2.  Whisk egg in bowl and set aside.  Next in medium bowl mix together almond flour, Old Bay, garlic powder, onion powder, salt, and pepper.

3.  Individually dip chicken legs in egg and then almond flour mixture.  Make sure each leg is fully breaded.  Then place on oiled baking sheet.  Next take spray oil and lightly coat each leg.

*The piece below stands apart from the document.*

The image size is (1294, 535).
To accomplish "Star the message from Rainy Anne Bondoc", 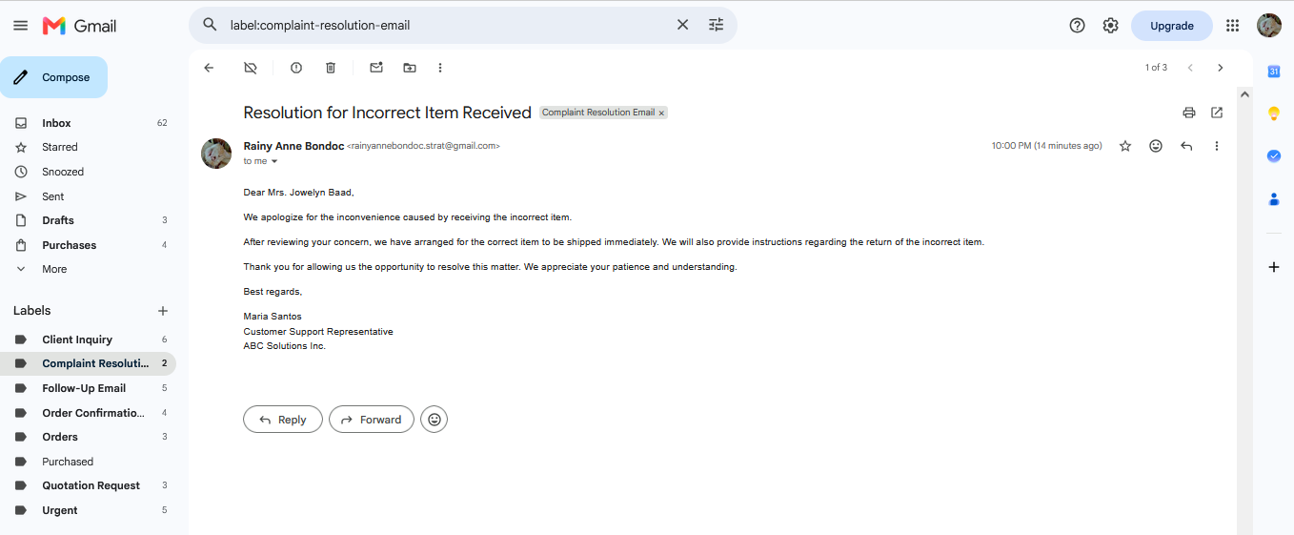I will coord(1125,146).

4. Put chicken in oven and bake for 30 minutes.  Then flip chicken and bake for about 15-20 more minutes or until cooked through.

5.  Serve with hot sauce!

Paleo BBQ Sauce

I came across this recipe after much research and attention to specific ingredient combinations.  When I took the store bought BBQ sauce out of our fridge to look at the ingredients I was very surprised at how much sugar it contained, along with a massive amount of corn syrup.  I had figured it was kind of like ketchup but was still stunned.  This recipe blew me away, it is so flavorful and still sweet.  My favorite ingredient is the apple cider vinegar because not only am I obsessed with it I actually love the taste of it (I know a lot of people that don't).  I have made this sauce a couple times now, once for chicken and in the case for fabulous pork ribs.  Enjoy!

Makes 1 1/2 cups

16 oz tomato sauce
1 cup water
1/2 cup apple cider vinegar
5 Tbsp. honey
1/2 Tbsp. ground black pepper
1/2 Tbsp. onion powder
1/2 Tbsp. ground mustard
1 tsp. paprika
1 Tbsp. lemon juice

The Process
1. Place all ingredients in a medium saucepan over medium high heat and stir to combine. Taste and adjust any seasonings to your liking. Bring to a boil.

2. Reduce heat to low and allow to simmer for 1 hour.

3. Pour that stuff on some meat and eat up!